If my analysis sounds pessimistic, I suppose it is—but that’s if you define American exceptionalism, or the refusal to engage with historical precedent, as necessary components of “optimism.” Unlike the media think pieces warning about impending fascism, which seem contractually bound to end with admonitions to “protect voting rights!,” or climate change stories that use language like “last chance” or “there’s still hope” or “we must change course now” (all of which are true), I don’t have a coda that will mitigate, encapsulate, or call to action. If I lived in Rome in 466 and happened to know that my empire would fall in ten years’ time, I’m not sure what else I would do other than to set my affairs in order to prepare in reasonable fashion for any eventuality. Just as American exceptionalism is not the exemption from the laws of history that patriotic politicians think it is, sober understanding of the trajectory of our society confers no magic benefit either.

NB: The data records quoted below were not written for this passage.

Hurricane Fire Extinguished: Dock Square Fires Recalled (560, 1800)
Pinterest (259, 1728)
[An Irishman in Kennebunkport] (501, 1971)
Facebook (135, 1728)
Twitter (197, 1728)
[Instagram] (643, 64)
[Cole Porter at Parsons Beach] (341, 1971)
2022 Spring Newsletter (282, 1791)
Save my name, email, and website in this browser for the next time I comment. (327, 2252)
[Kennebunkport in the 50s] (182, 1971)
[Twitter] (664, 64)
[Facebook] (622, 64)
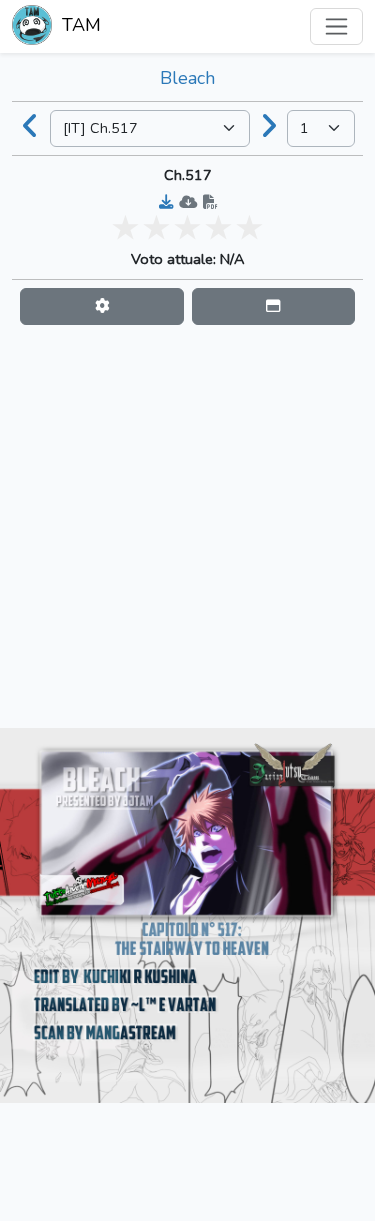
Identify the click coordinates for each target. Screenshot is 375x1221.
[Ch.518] (269, 128)
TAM (79, 25)
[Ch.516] (31, 128)
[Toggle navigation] (336, 26)
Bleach (187, 78)
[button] (102, 306)
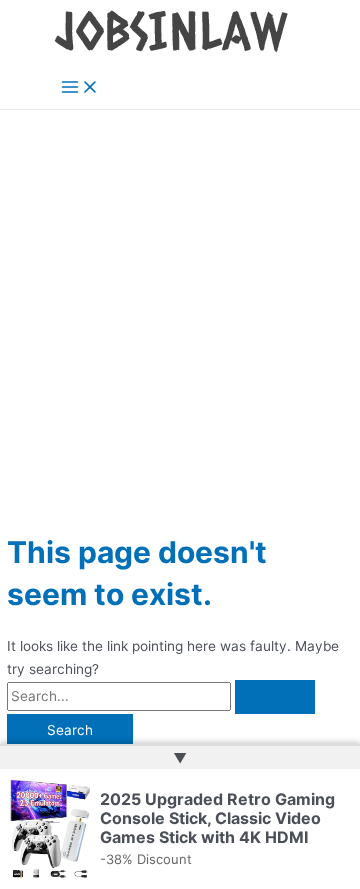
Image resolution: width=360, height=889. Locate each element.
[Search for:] (161, 696)
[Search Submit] (275, 697)
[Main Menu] (80, 88)
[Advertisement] (180, 300)
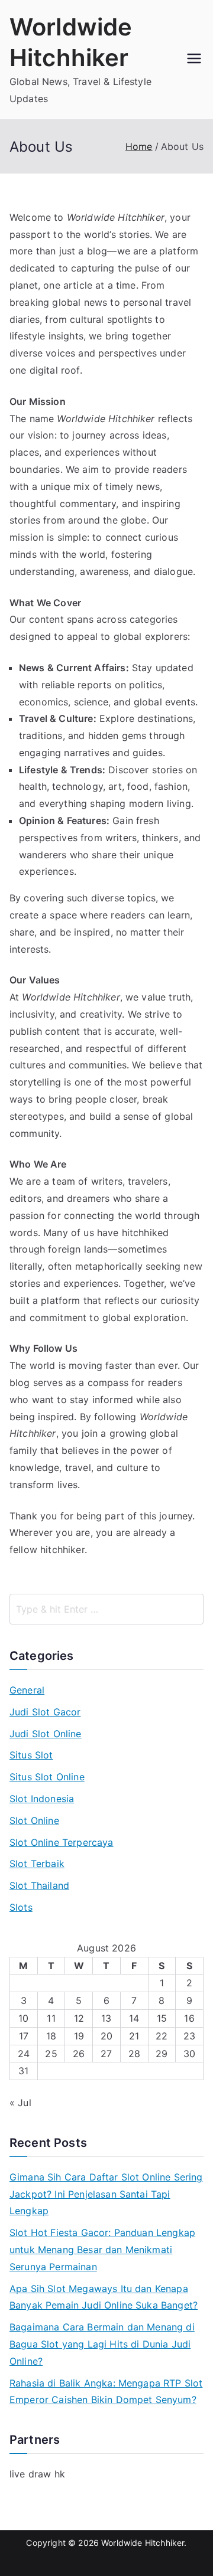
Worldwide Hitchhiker (142, 2543)
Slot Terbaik (36, 1863)
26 (79, 2054)
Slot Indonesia (41, 1798)
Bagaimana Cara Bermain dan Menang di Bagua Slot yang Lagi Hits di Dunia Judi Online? (102, 2344)
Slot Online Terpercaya (61, 1842)
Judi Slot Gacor (44, 1712)
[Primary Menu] (194, 59)
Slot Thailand (39, 1885)
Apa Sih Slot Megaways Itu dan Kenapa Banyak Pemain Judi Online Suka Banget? (103, 2297)
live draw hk (37, 2474)
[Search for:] (106, 1609)
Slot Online (34, 1820)
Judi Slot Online (45, 1734)
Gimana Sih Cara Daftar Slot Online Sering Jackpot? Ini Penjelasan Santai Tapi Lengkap (106, 2194)
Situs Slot (31, 1755)
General (26, 1690)
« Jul (20, 2102)
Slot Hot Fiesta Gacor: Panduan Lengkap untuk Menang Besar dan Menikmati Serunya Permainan (102, 2250)
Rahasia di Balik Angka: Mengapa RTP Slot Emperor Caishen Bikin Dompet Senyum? (105, 2391)
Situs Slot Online (47, 1777)
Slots (21, 1907)
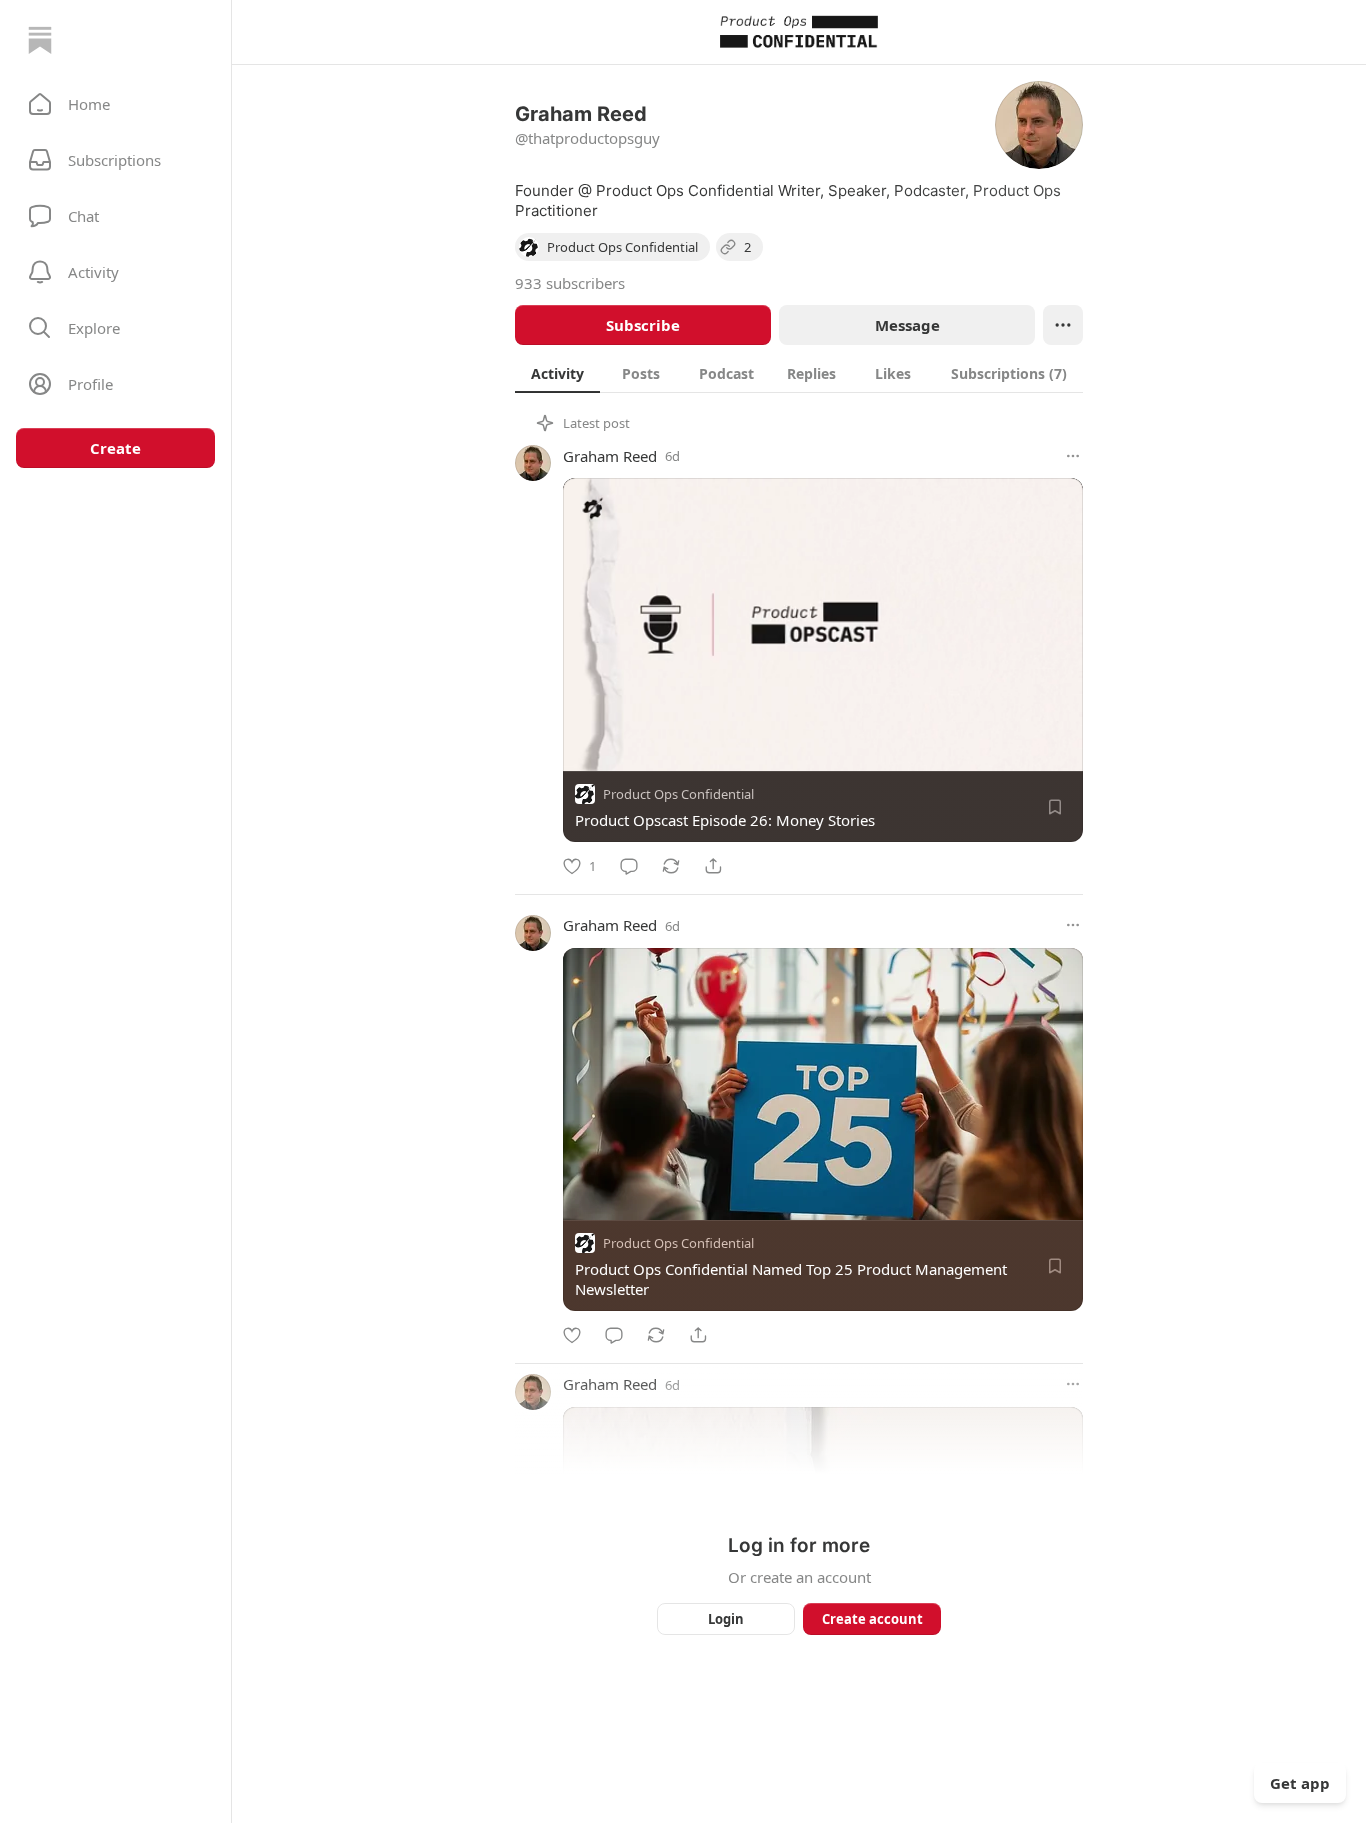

But isn’t talking about it, and thinking about it, at least worth the exercise? I could not have stopped the fall of Western Rome in 476 or the Russian Revolution of 1917 even if I had known precisely the circumstances of their coming. I can’t stop the collapse of American empire either. But I do believe we owe this world-historical event some sober and reasoned contemplation, if only because self-honesty seems a little bit more mature than self-delusion.